**PAGE TEXT**:
═══

But U.S. international travelers should take caution. Keep in mind that what you buy in duty-free shops abroad might not be tax free when you get home.

A common misperception is that "duty-free" applies to the buyer. Not so. It actually applies to the seller. Countries tax imports according to domestic policies and international agreements. The U.S. only gives certain countries a break on import taxes. This tax break allows retailers from these countries to offer lower prices. Of course, lower prices make goods more attractive to American consumers.

Duty-free goods are only duty-free in the country where the shop is located. So you can still be stung with taxes entering U.S. customs. For example, you can buy all the duty-free scotch you can carry in England. But only one liter of liquor can enter the U.S. duty-free. Additional quantities of alcohol, and tobacco, are subject to federal and state import rules.

═══

**MATERIAL**:
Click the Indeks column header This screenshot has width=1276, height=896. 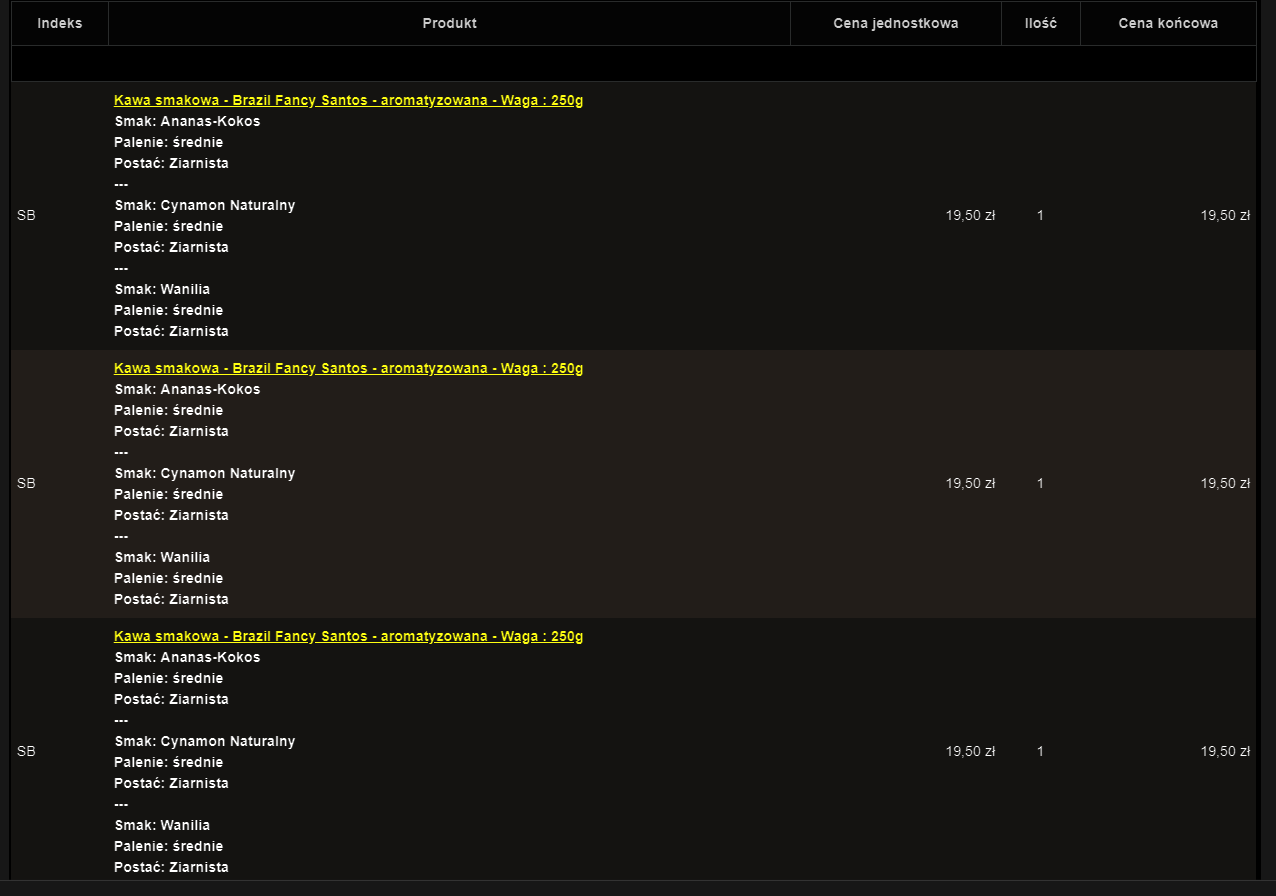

═══

**EXERCISE 1**:
List each word in the duty-free shopping text that names an alcoholic drink or tobacco.
**EXERCISE 2**:
Carry the duty-free shopping text forward from its final sentence.

**FINAL ANSWER 1**:
scotch, liquor, alcohol, tobacco

**FINAL ANSWER 2**:
The personal exemption rules for goods other than tobacco and alcohol are a little more basic. Travelers can claim a personal exemption on goods purchased abroad. Eight hundred dollars is a fairly standard exemption for personal items. So if you're importing sarongs from Bali for commercial sale, you'll be stuck with import taxes. And no sneaking goods into the states to resell on Ebay. Merchandise brought back from Caribbean Basin and Andean countries only enjoys a $600 exemption. But you can really stock up if you go to the Virgin Islands, Guam or Samoa. Goods from these countries qualify for a $1,600 exemption.

Frequent travelers should be aware of the "once every 30 days" rule. This rule reduces your exemption limit to $200 worth of duty-free items if you have left the country more than once in a 30-day period. International road warriors should save their personal exemption until the end of the trip if they know they are going to be in and out of the country and bringing back goods each time.

Duty-free may not be the shopping bonanza some travelers think it is. But the smart tourist can claim some good deals by knowing customs rules. And what better way to kill those last hours, or minutes, at the airport than with a little last minute shopping.